GIVEN INSTRUCTION: Reproduce verbatim the rows starting at the line containing "Task: Select the FUNCTIONS item under DS" and ending at the line containing "The width and height of the screenshot is (1600, 1124).", both included.

MATERIALS PROVIDED:
........

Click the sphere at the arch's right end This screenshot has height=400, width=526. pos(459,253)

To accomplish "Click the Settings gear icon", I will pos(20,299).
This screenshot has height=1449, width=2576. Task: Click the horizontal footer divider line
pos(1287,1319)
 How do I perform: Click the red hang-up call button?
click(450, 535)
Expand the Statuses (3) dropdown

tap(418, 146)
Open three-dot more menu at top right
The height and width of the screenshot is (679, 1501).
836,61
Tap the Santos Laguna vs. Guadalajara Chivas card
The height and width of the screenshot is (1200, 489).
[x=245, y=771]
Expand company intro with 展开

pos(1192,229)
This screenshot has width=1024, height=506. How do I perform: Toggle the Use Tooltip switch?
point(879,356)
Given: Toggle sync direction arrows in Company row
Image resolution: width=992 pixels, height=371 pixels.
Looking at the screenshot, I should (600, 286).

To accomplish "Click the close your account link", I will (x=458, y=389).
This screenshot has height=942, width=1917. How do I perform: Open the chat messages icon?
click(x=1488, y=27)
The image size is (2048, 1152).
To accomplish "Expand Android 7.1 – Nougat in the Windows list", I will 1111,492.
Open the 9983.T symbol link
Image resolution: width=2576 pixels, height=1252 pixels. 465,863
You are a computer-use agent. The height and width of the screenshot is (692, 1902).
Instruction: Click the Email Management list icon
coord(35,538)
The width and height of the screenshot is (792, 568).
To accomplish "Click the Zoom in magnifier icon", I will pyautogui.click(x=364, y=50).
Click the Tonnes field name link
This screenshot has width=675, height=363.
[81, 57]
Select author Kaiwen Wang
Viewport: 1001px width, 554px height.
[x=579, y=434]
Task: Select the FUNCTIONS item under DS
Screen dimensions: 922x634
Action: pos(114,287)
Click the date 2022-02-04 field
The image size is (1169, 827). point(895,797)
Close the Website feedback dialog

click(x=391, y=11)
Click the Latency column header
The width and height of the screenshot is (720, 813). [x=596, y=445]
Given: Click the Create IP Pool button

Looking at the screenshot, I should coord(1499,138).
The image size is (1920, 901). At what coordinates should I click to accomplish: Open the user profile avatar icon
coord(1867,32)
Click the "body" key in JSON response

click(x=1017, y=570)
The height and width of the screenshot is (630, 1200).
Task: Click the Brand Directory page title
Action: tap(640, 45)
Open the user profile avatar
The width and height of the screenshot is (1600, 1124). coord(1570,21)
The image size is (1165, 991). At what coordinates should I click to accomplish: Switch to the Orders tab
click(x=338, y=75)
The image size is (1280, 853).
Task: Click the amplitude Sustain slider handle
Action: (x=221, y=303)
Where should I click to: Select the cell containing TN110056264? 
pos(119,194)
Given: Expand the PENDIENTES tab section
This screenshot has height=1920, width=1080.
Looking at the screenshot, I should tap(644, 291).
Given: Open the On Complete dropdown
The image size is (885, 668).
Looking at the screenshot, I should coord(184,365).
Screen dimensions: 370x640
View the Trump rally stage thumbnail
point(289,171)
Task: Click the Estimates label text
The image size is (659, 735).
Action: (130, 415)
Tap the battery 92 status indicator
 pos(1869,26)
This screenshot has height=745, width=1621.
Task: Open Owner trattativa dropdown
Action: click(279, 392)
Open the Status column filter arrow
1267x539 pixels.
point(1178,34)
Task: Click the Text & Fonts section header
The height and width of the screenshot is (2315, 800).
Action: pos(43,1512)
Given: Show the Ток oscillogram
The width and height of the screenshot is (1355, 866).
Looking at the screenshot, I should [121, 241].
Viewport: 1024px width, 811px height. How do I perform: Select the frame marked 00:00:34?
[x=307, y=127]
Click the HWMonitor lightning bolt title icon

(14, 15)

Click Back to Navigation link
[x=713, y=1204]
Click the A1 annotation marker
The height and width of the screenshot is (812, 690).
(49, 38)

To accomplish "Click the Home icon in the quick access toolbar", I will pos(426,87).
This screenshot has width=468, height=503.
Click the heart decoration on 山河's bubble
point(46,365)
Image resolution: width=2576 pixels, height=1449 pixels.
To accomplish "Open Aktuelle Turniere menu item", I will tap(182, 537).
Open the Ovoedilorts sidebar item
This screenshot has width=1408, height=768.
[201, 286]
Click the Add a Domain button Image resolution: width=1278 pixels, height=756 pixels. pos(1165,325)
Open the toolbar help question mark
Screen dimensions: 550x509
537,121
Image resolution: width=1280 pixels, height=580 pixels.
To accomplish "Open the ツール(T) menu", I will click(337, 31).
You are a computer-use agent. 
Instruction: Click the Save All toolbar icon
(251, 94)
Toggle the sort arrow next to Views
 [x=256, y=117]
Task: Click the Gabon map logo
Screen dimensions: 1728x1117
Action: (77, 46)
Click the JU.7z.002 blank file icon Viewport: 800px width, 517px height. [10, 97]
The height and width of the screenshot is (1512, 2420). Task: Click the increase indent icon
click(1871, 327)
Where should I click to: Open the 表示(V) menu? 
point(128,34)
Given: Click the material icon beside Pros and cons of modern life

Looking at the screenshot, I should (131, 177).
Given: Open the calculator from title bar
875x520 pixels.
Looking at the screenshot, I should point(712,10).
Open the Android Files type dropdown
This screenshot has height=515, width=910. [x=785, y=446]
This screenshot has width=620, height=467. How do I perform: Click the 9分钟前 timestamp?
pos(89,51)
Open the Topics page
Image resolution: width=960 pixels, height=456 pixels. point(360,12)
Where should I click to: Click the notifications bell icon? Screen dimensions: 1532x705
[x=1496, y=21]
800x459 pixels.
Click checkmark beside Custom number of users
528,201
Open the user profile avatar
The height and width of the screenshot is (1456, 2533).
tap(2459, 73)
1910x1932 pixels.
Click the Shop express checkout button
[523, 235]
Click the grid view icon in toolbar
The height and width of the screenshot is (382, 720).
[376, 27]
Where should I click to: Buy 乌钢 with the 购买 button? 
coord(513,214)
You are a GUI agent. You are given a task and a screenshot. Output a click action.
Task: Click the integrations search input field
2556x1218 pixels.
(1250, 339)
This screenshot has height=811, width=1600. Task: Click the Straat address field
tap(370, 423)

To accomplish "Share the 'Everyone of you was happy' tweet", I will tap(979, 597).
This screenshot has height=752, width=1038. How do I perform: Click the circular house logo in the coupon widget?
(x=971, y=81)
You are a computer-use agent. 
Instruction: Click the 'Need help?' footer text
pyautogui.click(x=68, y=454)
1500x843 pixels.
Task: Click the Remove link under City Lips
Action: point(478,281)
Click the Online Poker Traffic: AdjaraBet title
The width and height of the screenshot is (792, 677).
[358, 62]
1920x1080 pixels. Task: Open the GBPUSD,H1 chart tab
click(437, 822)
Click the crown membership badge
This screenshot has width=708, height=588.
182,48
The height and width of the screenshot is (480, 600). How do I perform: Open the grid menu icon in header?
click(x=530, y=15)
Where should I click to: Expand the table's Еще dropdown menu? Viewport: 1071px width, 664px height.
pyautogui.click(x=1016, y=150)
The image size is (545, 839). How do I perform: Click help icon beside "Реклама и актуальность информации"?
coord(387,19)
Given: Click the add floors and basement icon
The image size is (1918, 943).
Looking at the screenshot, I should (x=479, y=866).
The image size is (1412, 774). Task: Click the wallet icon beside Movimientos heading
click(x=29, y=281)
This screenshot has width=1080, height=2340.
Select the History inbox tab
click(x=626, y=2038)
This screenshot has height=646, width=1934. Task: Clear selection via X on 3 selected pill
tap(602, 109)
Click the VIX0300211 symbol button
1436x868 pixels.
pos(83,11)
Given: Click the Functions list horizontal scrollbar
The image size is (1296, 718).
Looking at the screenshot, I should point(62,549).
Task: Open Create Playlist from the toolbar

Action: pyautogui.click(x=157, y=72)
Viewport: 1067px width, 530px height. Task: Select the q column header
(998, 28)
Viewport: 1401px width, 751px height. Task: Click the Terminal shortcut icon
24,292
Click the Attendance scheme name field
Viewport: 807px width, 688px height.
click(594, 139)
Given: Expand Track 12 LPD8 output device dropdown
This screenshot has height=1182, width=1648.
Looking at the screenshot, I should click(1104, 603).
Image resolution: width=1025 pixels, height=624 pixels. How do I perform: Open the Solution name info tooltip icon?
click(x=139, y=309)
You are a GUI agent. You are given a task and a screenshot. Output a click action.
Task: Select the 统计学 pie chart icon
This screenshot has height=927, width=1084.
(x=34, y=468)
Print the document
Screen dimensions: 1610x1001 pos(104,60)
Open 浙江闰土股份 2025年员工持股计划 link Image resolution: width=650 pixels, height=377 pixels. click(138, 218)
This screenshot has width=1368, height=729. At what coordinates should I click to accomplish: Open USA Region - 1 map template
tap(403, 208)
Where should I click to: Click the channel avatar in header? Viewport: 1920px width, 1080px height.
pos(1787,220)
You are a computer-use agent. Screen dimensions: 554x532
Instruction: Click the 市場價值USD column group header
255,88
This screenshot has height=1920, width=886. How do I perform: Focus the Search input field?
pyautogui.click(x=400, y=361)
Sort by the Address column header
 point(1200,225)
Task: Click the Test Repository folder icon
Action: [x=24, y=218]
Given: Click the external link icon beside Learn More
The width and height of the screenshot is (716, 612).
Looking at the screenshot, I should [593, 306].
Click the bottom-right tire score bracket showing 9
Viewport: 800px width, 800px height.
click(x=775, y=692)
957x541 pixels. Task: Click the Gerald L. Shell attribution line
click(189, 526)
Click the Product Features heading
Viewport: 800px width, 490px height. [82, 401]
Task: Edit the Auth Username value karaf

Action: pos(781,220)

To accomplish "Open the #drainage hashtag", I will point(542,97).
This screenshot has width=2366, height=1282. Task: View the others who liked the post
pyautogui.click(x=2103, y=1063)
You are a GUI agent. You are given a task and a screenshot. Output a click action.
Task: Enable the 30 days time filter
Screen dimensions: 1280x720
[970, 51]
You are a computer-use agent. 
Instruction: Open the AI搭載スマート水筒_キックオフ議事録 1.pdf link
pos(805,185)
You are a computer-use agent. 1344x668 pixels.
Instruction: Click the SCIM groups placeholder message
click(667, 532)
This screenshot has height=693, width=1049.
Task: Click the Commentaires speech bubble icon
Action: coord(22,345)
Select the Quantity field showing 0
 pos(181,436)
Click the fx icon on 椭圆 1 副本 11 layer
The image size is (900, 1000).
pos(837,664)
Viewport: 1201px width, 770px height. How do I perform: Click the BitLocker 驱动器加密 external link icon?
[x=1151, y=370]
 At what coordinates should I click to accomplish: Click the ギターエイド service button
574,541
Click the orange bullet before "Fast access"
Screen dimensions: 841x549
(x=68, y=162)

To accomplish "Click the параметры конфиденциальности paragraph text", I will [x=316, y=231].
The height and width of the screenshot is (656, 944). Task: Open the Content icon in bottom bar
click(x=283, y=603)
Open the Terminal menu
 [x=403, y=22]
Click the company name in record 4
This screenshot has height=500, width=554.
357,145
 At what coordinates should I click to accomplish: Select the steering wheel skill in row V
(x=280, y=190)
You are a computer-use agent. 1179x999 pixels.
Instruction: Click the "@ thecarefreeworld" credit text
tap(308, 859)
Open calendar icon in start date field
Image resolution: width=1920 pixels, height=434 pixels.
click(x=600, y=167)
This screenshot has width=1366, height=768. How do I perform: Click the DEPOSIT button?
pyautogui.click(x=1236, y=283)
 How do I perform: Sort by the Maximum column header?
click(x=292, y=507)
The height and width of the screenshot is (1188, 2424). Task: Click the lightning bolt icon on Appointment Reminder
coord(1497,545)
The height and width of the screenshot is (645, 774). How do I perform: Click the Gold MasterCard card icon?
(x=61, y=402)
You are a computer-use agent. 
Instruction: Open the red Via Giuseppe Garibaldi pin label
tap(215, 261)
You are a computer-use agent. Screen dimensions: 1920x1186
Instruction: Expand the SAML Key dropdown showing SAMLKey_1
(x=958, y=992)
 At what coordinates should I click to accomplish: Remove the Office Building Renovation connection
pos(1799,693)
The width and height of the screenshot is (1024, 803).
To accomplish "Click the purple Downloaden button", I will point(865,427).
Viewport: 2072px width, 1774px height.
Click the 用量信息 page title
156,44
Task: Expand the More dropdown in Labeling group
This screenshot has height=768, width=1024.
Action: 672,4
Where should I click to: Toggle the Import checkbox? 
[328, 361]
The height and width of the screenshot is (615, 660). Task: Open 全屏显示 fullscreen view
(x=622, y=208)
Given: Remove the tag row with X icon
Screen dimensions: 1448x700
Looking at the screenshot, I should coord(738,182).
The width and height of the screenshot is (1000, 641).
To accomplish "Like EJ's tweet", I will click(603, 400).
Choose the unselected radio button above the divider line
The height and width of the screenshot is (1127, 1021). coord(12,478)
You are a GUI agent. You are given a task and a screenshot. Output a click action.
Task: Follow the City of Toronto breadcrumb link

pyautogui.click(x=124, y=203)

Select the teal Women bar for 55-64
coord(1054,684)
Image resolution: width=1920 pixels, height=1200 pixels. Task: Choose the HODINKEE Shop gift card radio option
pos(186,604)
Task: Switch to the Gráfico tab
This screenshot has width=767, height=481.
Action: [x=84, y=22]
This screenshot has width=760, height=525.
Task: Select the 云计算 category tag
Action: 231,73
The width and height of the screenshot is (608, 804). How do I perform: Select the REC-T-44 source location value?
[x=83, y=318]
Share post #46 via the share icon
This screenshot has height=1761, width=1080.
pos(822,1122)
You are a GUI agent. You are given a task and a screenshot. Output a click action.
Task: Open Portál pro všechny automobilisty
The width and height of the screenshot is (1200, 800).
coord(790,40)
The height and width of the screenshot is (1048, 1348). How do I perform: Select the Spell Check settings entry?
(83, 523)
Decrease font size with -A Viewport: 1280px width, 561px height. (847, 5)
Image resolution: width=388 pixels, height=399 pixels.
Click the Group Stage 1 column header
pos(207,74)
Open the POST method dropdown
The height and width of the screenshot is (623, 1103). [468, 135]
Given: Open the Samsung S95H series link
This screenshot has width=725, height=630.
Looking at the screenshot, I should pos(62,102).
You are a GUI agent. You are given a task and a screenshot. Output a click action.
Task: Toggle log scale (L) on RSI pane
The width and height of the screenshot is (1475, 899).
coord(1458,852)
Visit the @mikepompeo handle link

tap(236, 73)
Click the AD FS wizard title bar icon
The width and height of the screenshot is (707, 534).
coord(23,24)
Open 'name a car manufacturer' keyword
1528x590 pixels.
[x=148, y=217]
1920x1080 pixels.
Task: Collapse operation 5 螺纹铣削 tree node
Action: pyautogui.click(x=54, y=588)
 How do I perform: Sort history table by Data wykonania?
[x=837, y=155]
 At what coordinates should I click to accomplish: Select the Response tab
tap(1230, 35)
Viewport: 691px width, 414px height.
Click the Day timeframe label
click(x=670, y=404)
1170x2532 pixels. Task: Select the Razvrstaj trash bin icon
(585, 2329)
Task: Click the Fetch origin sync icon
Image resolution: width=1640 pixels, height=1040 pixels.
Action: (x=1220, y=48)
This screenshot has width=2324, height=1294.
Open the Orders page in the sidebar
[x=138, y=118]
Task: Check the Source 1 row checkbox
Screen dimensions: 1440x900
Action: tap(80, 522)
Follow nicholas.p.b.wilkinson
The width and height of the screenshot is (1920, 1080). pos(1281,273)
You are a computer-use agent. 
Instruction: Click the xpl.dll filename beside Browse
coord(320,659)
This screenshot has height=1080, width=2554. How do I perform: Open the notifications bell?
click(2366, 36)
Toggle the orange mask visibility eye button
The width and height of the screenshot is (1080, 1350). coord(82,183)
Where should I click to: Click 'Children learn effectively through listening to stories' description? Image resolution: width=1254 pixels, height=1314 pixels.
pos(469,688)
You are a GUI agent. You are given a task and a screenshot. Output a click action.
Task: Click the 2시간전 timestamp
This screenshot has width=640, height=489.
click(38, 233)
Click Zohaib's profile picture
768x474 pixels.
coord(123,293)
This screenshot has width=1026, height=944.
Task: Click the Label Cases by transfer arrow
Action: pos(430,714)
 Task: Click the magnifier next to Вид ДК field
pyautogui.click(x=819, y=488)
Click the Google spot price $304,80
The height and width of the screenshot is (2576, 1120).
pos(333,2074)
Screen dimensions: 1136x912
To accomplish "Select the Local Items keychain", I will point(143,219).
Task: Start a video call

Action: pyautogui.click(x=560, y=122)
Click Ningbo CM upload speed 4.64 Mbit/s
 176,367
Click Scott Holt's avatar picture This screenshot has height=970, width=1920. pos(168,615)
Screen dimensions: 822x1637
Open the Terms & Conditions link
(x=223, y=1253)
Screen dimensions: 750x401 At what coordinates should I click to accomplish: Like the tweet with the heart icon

........

EXERCISE RESULT:
Task: Select the FUNCTIONS item under DS
Screen dimensions: 922x634
Action: pos(114,287)
Click the date 2022-02-04 field
The image size is (1169, 827). point(895,797)
Close the Website feedback dialog

click(x=391, y=11)
Click the Latency column header
The width and height of the screenshot is (720, 813). [x=596, y=445]
Given: Click the Create IP Pool button

Looking at the screenshot, I should coord(1499,138).
The image size is (1920, 901). At what coordinates should I click to accomplish: Open the user profile avatar icon
coord(1867,32)
Click the "body" key in JSON response

click(x=1017, y=570)
The height and width of the screenshot is (630, 1200).
Task: Click the Brand Directory page title
Action: tap(640, 45)
Open the user profile avatar
The width and height of the screenshot is (1600, 1124). coord(1570,21)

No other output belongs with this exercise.